___ MATERIALS PROVIDED
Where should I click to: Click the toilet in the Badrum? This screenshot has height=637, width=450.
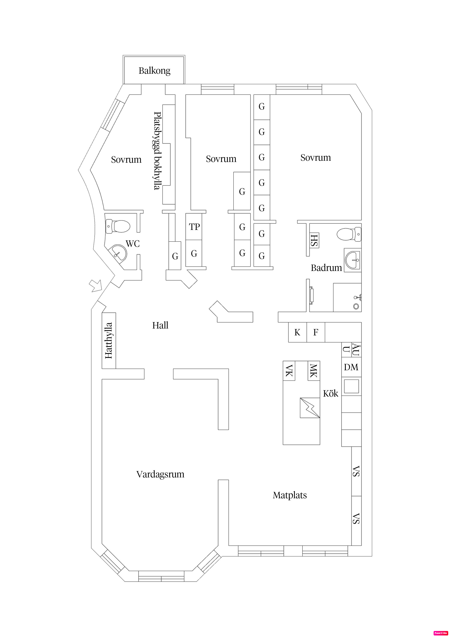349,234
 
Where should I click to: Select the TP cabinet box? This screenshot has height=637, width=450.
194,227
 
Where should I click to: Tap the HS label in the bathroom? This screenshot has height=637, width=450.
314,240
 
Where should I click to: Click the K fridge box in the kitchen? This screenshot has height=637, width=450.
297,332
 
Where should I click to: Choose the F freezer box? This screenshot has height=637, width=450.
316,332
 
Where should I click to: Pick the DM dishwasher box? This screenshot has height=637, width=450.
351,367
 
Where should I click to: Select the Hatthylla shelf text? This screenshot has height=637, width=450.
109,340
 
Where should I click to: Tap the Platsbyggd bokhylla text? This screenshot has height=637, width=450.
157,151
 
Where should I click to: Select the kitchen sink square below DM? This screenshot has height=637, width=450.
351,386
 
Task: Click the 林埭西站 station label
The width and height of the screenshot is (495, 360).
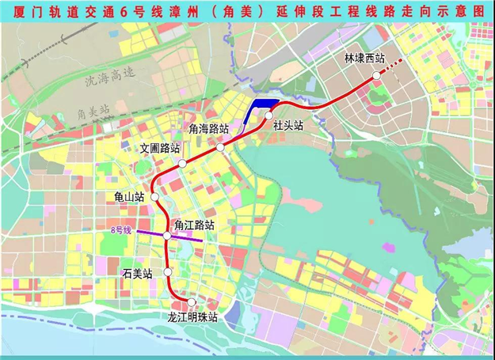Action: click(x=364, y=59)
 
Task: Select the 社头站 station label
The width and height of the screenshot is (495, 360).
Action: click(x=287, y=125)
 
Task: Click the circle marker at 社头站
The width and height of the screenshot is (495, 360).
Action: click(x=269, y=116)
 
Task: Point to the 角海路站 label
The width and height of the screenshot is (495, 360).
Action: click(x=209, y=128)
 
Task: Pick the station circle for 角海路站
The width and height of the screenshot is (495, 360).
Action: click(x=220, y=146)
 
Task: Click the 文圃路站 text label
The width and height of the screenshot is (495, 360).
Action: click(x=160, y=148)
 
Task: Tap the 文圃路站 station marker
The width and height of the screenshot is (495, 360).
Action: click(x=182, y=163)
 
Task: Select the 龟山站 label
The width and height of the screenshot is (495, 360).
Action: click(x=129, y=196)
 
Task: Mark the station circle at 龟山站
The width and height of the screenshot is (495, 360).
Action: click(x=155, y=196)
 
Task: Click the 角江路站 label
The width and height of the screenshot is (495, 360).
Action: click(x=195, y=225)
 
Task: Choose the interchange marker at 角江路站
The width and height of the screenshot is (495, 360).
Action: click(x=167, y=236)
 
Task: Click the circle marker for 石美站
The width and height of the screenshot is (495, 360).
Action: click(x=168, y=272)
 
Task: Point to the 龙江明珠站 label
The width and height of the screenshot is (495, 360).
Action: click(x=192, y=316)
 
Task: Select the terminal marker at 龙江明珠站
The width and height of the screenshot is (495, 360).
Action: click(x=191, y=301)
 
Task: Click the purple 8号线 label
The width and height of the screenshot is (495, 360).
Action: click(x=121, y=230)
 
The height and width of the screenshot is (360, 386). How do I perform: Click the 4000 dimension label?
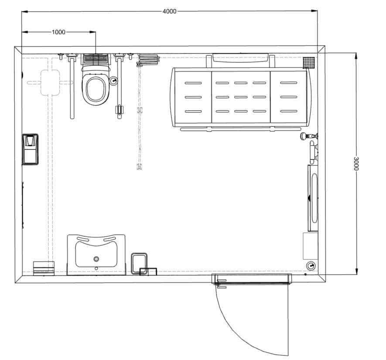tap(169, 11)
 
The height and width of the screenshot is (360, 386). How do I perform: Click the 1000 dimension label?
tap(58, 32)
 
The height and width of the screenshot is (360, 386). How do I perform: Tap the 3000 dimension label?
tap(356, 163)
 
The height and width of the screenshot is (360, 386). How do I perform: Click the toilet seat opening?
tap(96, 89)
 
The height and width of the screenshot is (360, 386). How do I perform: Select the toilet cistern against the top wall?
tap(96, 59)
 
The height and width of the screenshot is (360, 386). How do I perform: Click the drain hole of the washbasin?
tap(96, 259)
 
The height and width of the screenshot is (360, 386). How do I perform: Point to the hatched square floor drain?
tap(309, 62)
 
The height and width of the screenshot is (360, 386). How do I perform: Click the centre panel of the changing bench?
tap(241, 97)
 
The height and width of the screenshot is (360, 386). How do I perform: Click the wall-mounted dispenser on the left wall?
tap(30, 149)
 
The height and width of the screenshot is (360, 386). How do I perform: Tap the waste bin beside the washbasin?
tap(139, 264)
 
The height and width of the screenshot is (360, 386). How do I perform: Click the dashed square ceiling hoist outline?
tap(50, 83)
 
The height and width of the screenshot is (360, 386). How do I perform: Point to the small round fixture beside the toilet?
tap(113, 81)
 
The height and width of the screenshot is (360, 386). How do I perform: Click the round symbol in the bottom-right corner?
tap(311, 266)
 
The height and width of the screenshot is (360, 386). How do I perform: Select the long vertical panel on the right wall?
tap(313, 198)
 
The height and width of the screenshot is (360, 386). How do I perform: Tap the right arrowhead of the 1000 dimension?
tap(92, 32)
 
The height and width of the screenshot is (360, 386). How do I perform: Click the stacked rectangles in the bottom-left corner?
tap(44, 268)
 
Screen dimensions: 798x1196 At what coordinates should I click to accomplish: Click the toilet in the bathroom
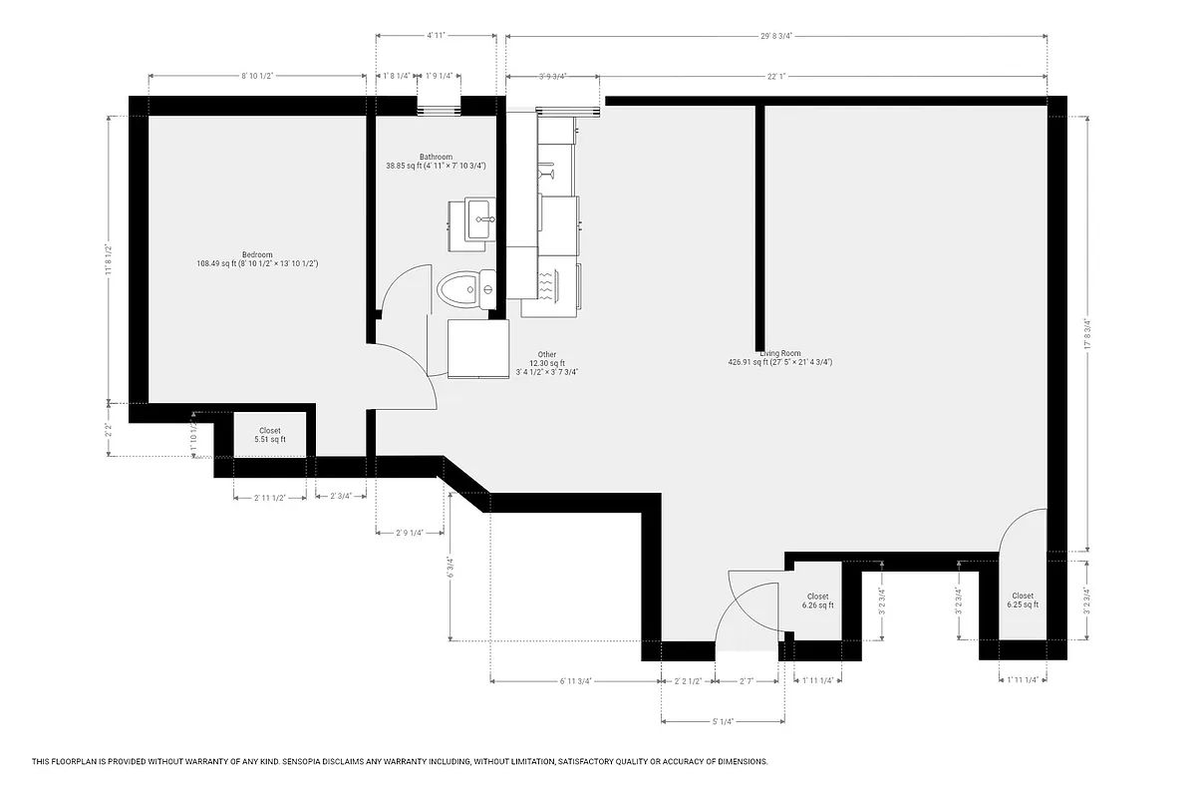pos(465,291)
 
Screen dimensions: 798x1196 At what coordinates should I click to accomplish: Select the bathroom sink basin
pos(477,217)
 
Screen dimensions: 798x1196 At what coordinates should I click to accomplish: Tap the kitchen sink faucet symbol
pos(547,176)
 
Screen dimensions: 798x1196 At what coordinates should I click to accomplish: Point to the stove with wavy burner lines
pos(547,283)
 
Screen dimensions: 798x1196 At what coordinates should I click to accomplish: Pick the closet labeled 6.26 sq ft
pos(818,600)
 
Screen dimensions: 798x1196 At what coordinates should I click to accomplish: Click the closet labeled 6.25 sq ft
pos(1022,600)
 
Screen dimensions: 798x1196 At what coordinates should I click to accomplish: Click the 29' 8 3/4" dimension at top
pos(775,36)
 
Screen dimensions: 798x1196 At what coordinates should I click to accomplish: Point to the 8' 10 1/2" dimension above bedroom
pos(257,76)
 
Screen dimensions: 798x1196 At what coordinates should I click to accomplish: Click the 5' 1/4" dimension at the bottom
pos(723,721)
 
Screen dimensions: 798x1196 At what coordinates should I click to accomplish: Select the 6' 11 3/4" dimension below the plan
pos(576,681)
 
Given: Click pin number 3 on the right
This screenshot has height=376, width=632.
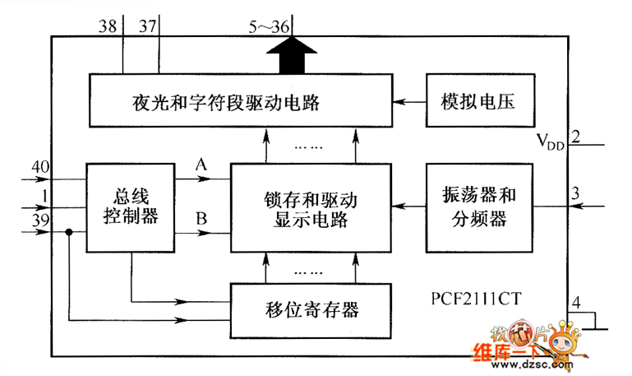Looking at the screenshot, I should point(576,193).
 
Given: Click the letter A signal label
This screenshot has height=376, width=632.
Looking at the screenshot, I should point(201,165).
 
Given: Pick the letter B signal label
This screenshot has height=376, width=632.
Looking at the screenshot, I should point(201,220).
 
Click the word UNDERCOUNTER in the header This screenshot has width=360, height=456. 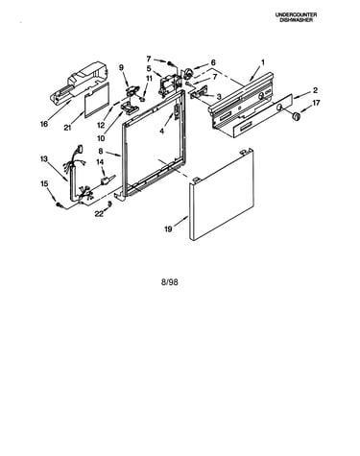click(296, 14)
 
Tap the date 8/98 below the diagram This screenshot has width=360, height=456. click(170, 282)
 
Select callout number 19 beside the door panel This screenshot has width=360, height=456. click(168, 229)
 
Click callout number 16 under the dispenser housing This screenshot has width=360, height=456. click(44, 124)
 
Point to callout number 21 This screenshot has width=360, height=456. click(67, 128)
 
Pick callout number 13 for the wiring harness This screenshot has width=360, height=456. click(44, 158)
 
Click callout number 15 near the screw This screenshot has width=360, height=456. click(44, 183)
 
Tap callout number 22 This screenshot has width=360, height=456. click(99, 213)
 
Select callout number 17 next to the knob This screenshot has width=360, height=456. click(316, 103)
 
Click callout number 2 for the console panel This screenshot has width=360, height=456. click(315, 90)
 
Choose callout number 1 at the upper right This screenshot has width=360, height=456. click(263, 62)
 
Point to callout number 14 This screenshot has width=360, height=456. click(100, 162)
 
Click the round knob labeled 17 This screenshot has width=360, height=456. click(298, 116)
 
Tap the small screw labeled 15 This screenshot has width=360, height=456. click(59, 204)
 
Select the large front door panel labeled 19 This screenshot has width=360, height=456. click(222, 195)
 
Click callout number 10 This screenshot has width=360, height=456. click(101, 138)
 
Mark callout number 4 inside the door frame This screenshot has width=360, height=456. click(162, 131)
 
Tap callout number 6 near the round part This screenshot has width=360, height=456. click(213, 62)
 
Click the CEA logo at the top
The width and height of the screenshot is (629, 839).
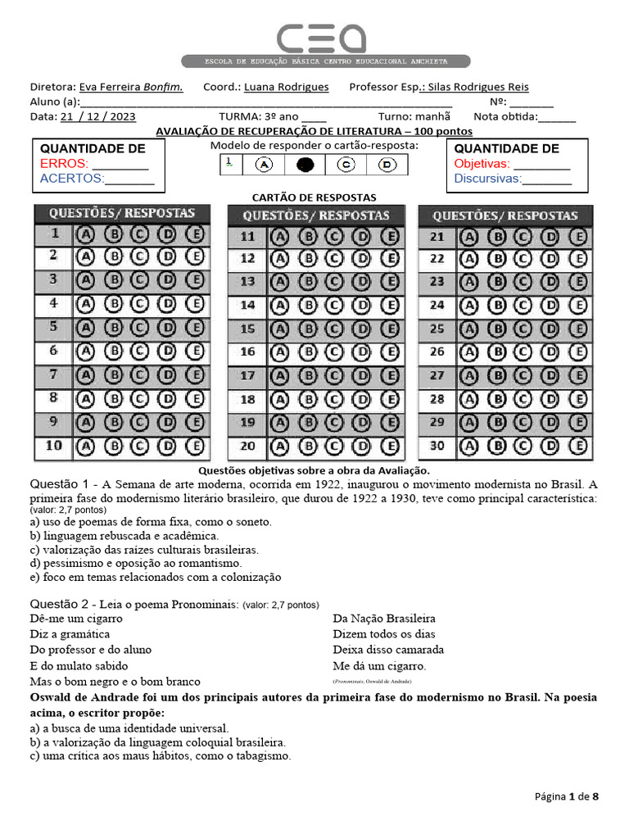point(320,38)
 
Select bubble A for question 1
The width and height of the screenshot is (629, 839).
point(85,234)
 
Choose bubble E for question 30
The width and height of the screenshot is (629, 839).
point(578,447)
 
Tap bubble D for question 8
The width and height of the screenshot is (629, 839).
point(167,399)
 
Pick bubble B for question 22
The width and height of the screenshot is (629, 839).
______
> [PROBLEM REQUIREMENTS]: Begin at the line that has "Task: Click the 文圃路站 text label" and stop after the line that has "Action: click(x=155, y=196)". Write those lines out again in full, shifting every x and y coordinate in them up by 19.

> [SOLUTION TO THIS TASK]:
Task: Click the 文圃路站 text label
The width and height of the screenshot is (495, 360).
Action: click(x=179, y=167)
 
Task: Tap the 文圃路站 station marker
The width and height of the screenshot is (495, 360).
Action: click(x=201, y=182)
 
Task: Select the 龟山站 label
The width and height of the screenshot is (495, 360).
Action: click(x=148, y=215)
 
Task: Mark the station circle at 龟山站
The width and height of the screenshot is (495, 360).
Action: click(x=174, y=215)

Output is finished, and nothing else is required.